##### Records shown
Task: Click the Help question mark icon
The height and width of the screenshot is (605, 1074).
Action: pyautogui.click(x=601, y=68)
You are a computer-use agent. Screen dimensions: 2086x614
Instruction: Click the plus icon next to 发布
##########
##### Records shown
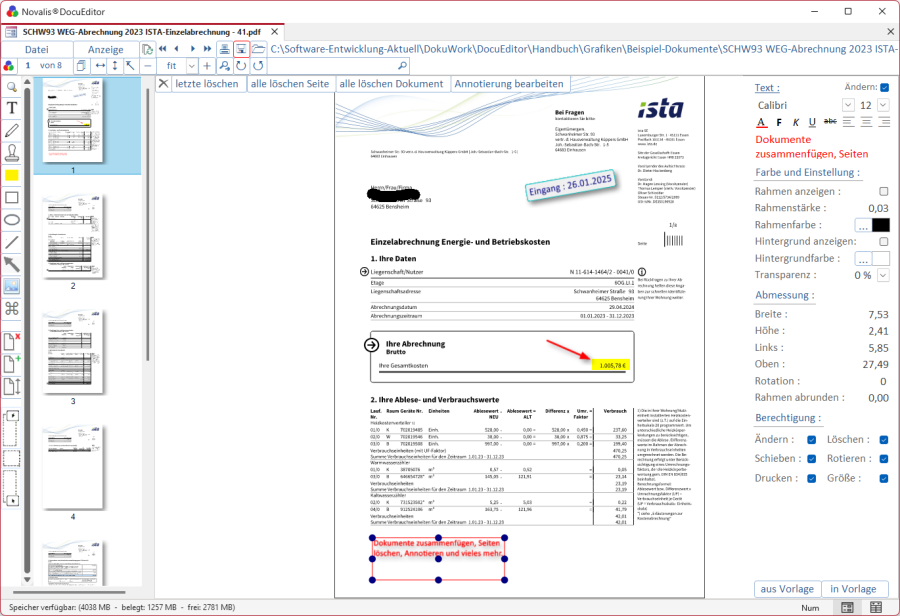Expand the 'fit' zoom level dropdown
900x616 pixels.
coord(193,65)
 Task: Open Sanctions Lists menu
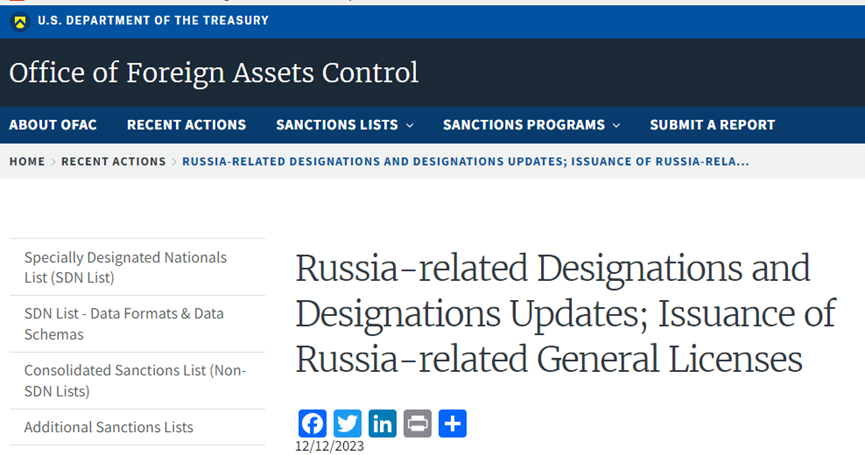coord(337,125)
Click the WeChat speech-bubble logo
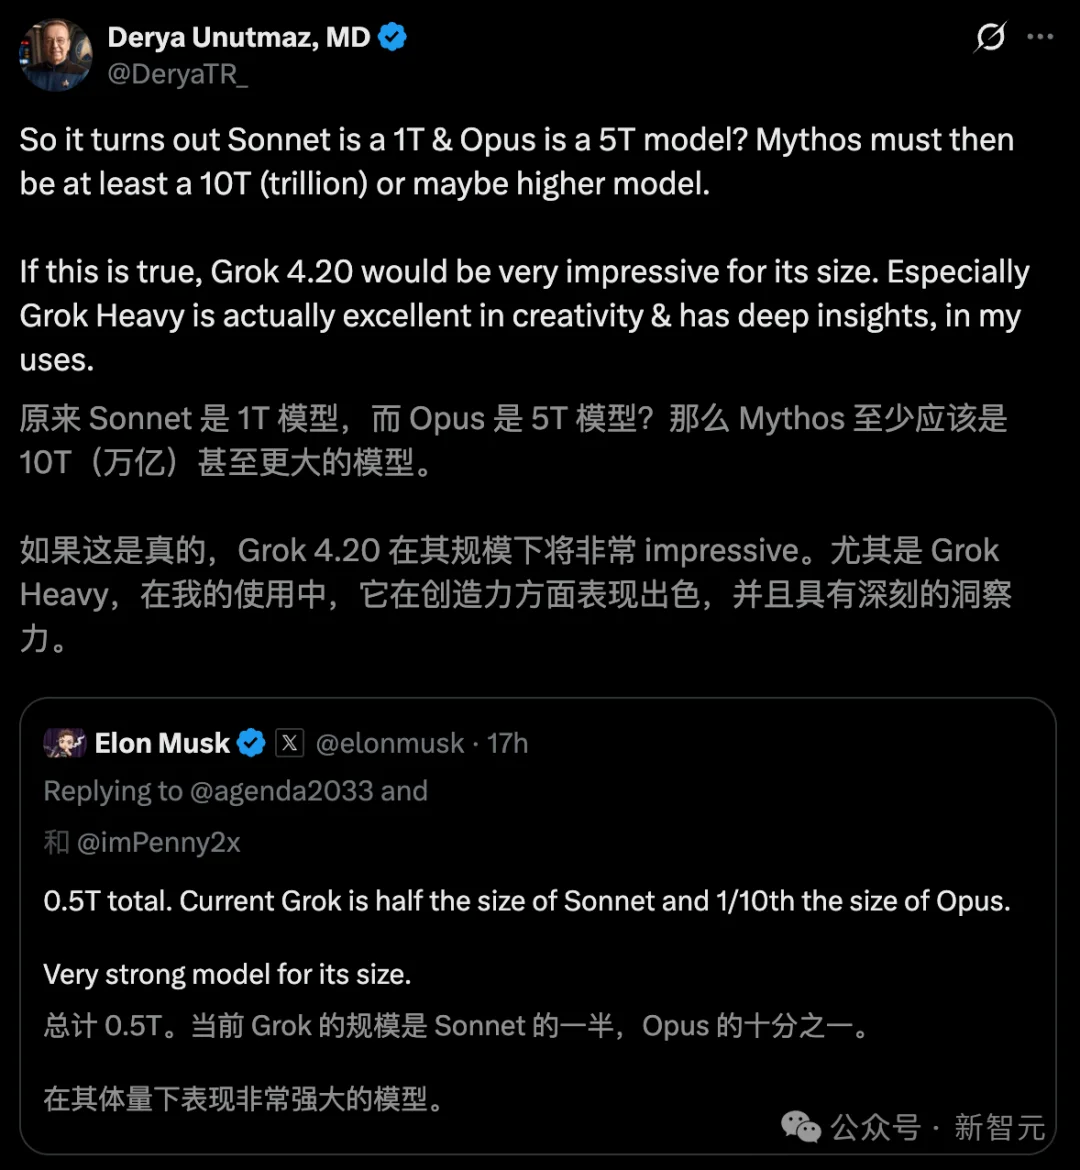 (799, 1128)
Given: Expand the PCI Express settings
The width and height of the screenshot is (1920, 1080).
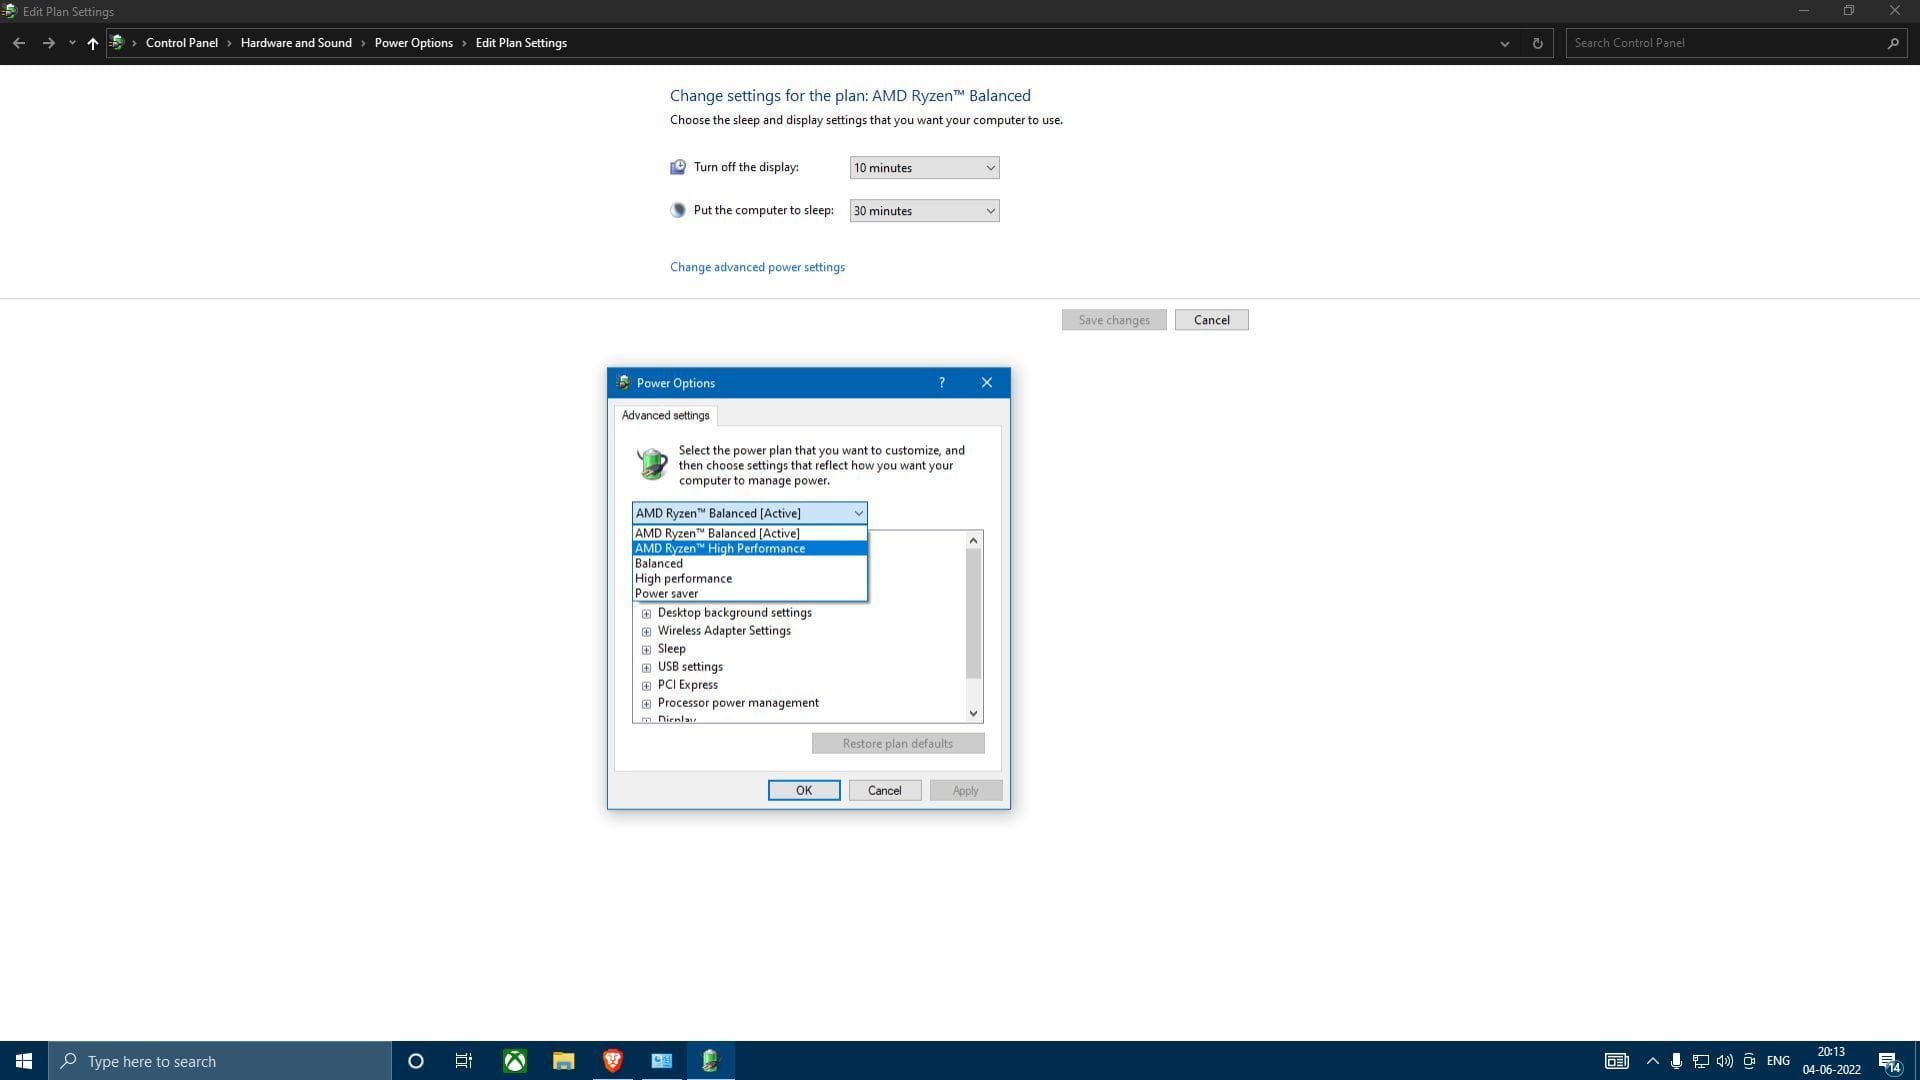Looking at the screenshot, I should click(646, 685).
##########
→ **What needs to be done**
Print the lines exactly as they appear, beginning at the line that contains "You are a computer-use" and ending after the line that contains "Instruction: Click the plus icon next to 发布".

→ **Result of the exercise**
You are a computer-use agent. Screen dimensions: 2086x614
Instruction: Click the plus icon next to 发布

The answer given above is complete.